Consacrant la symbiose de l’homme et de la nature, cette formule du 4 novembre 1852 est souvent citée par Michel Granger, spécialiste de Thoreau (1817–1862) ayant chaperonné la nouvelle édition du Journal aux éditions Le mot et le reste. Attentif à préserver le foisonnement de la pensée morcelée et primesautière de ce journal de bord courant de 1837 à 1861, Michel Granger a élu avec soin les textes de cette sélection. D’allure décousue, mais restitués avec cohérence, s’y entrelacent les réflexions du philosophe et ses récits méticuleux d’incursions dans la nature environnante de Concord, au Massachusetts, où Thoreau a passé l’essentiel de sa vie.
Incontournable aux États-Unis, Henry David Thoreau a récemment gagné en notoriété en France, à la faveur d’*une série de traductions (notamment l’excellente de Brice Matthieussent)* et de rééditions au cours des dernières années, le plaçant dans la catégorie des classiques qui épousent l’air du temps. D’abord méconnu de son vivant, Thoreau fut redécouvert par vagues successives jusqu’à se muer en une figure patrimoniale lisse, quasi institutionnelle. Une sorte de passage obligé de la culture américaine.
Le subversif théoricien de la désobéissance civile (Résistance au gouvernement civil, 1856), qui passa une nuit en prison pour avoir refusé de financer son État esclavagiste par l’impôt, s’est vu édifier en sage pacifiste sans aspérités – quitte à escamoter de l’Histoire son dernier texte, le Plaidoyer pour John Brown, où il exhortait sans ambiguïté à prendre les armes contre les esclavagistes.
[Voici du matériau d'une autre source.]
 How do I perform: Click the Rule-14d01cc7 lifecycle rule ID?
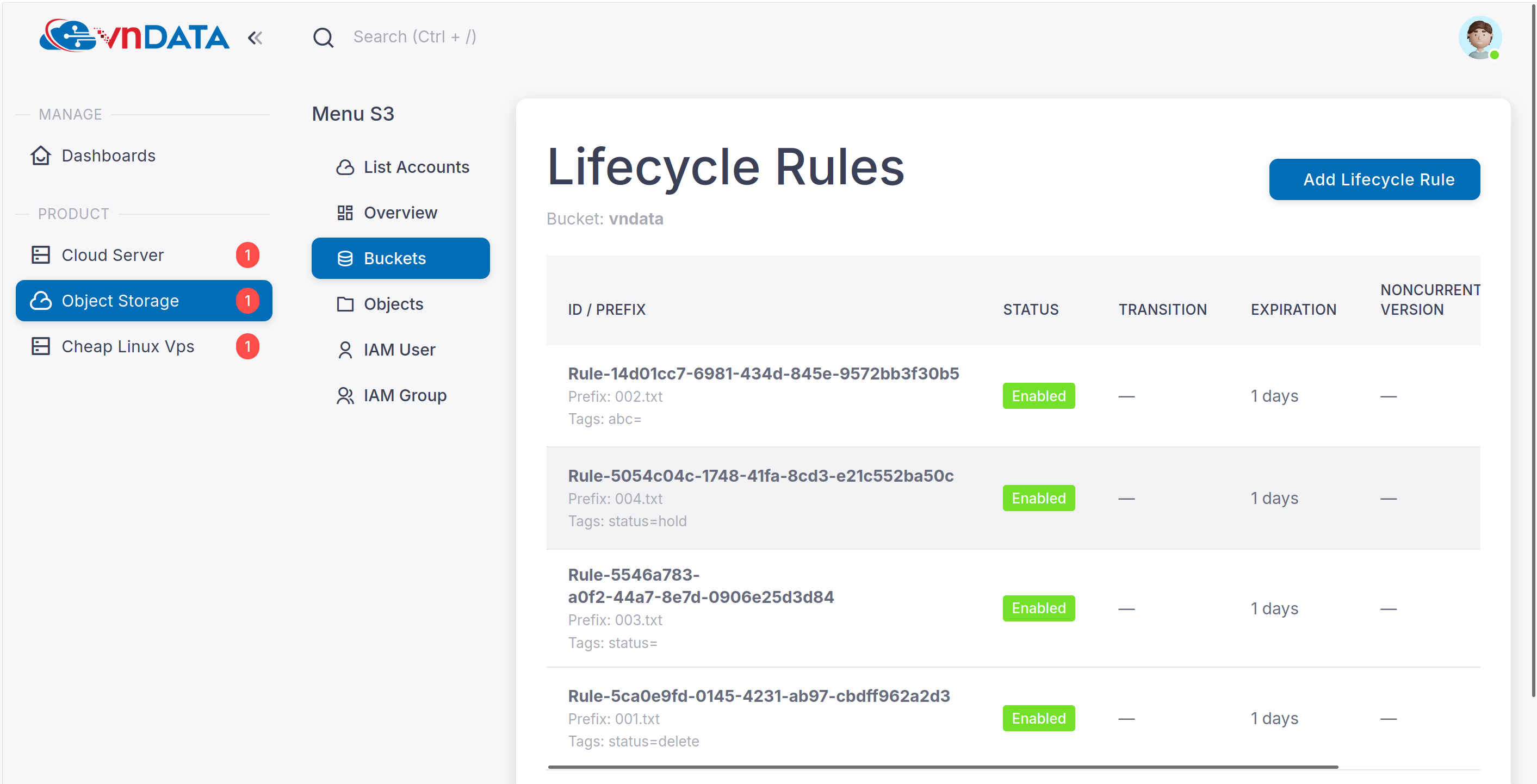pyautogui.click(x=763, y=374)
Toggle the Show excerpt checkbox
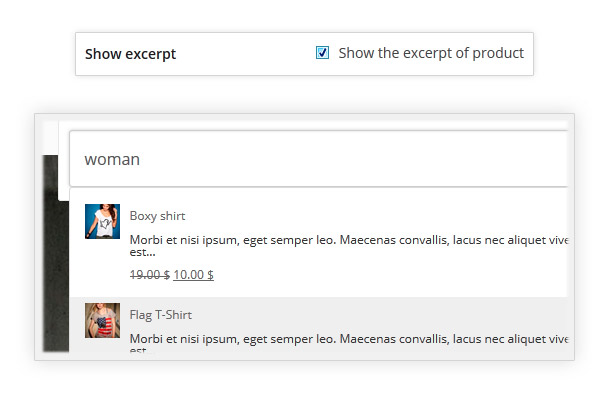Screen dimensions: 600x405 tap(322, 53)
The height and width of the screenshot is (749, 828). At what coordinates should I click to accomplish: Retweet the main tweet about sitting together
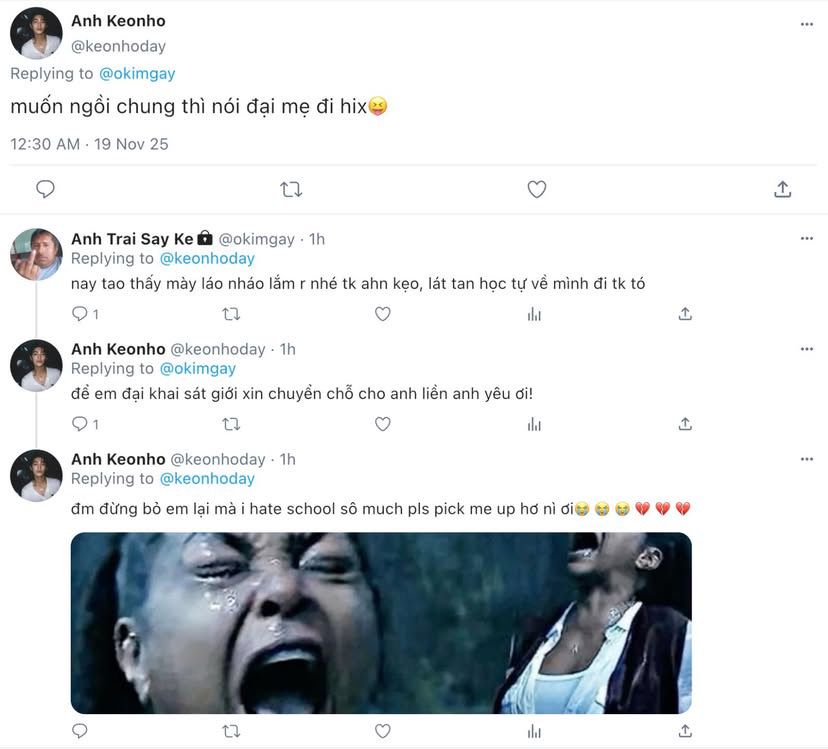click(x=291, y=189)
Le pionnier du souci écologique, réfractaire à sa civilisation mercantile, est bien souvent réduit à un ermite inoffensif, Thoreau ayant passé deux ans (de 1845 à 1847) dans une cabane construite de ses mains – mais dans une forêt située à deux kilomètres de son village, au bord du lac Walden.
Face à ces stéréotypes et aux tentatives de récupération, il n’est de meilleure entrée, pour découvrir la pensée de Thoreau dans sa subtilité et sa spontanéité, que son journal intime. Dans ce « journal météorologique de l’esprit », le philosophe au grand air et homme aux mille vies se montre à visage découvert, plus libre et affranchi des regards que dans les œuvres publiées de son vivant (Walden, Marcher, Les Forêts du Maine…), mais aussi plus tâtonnant, sujet aux doutes, plus volontiers familier. Épopée exploratoire, le journal se lit comme les notes de terrain d’un philosophe tout à la fois poète et naturaliste.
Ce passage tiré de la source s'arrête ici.